Os méritos de "Caráter" são infinitamente maiores que os de "A Excêntrica Família de Antonia", outro filme holandês que derrotou um brasileiro na disputa do Oscar de melhor filme estrangeiro (o primeiro, bateu "O Quatrilho", em 1995; o segundo, "O Que É Isso, Companheiro", em 1997).
Se "Antonia" baixava todo o repertório habitual do chamado "filme de arte" (começando pelo apelo feminista), "Caráter" contenta-se em, seguindo a tradição holandesa em matéria de cinema, ser antes de tudo um filme esquisito.
A história trata das relações entre um homem de poucas palavras (a julgar pelo filme, não mais de uma dúzia ao longo da vida), o oficial de justiça Dreverhaven (Jan Decleir), e seu filho, Katadreuffe.
Este é filho de uma única (e silenciosa) relação sexual de Dreverhaven com a mãe. Ao saber que está grávida, ela (outra silenciosa renitente) retira-se da vida do oficial de justiça para sempre.

+++

_FAÇA ISTO:_ Edite o trecho da crítica sobre "Caráter" que vai de "Os méritos de" até "um filme esquisito." e reproduza-o com "melhor filme estrangeiro" trocado por "melhor filme internacional".

_BLOCO DE DADOS:_
+++

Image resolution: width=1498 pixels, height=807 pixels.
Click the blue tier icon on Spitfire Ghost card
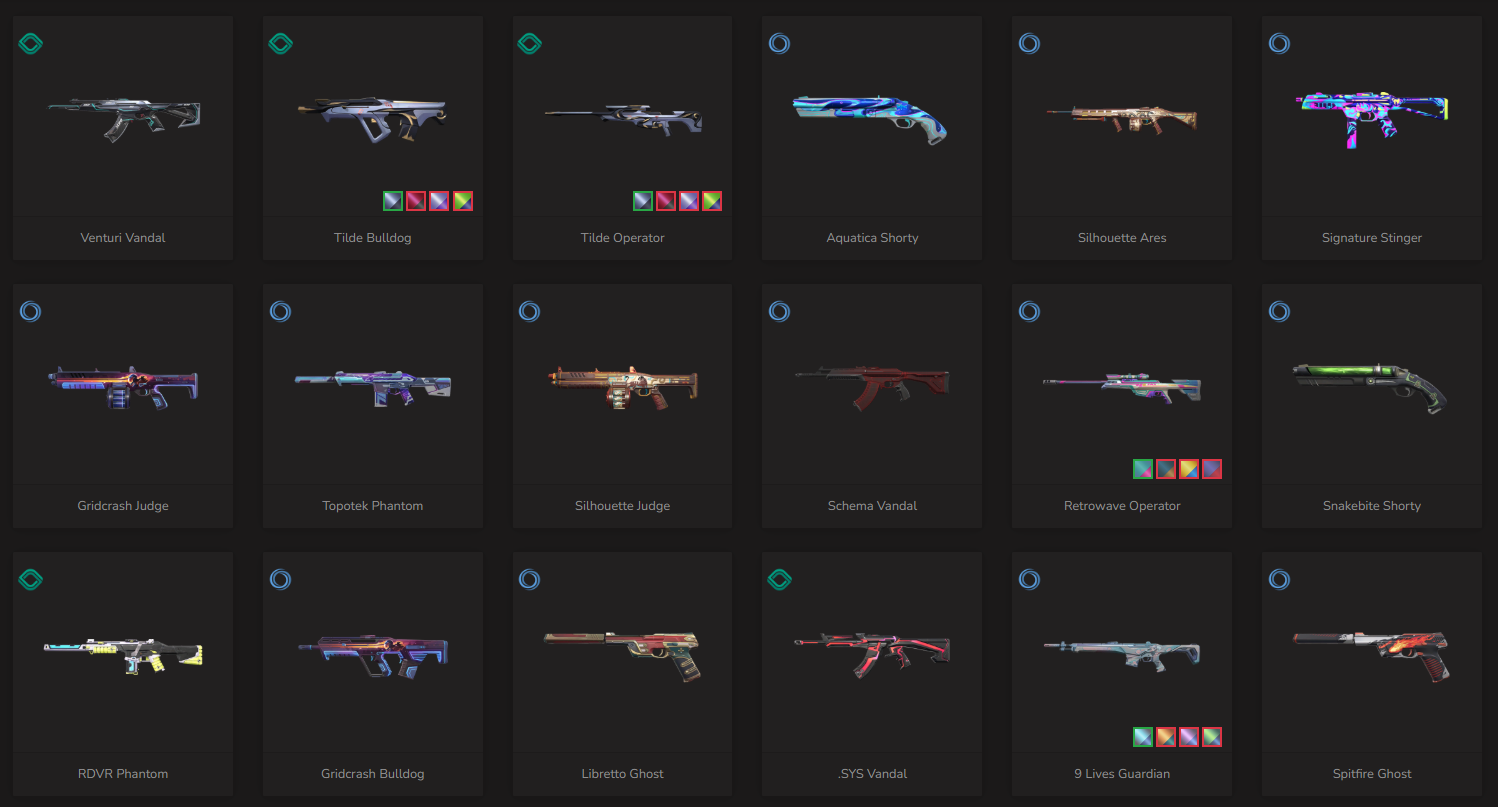[x=1279, y=580]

+++

_RESPOSTA COMPLETA:_
Os méritos de "Caráter" são infinitamente maiores que os de "A Excêntrica Família de Antonia", outro filme holandês que derrotou um brasileiro na disputa do Oscar de melhor filme internacional (o primeiro, bateu "O Quatrilho", em 1995; o segundo, "O Que É Isso, Companheiro", em 1997).
Se "Antonia" baixava todo o repertório habitual do chamado "filme de arte" (começando pelo apelo feminista), "Caráter" contenta-se em, seguindo a tradição holandesa em matéria de cinema, ser antes de tudo um filme esquisito.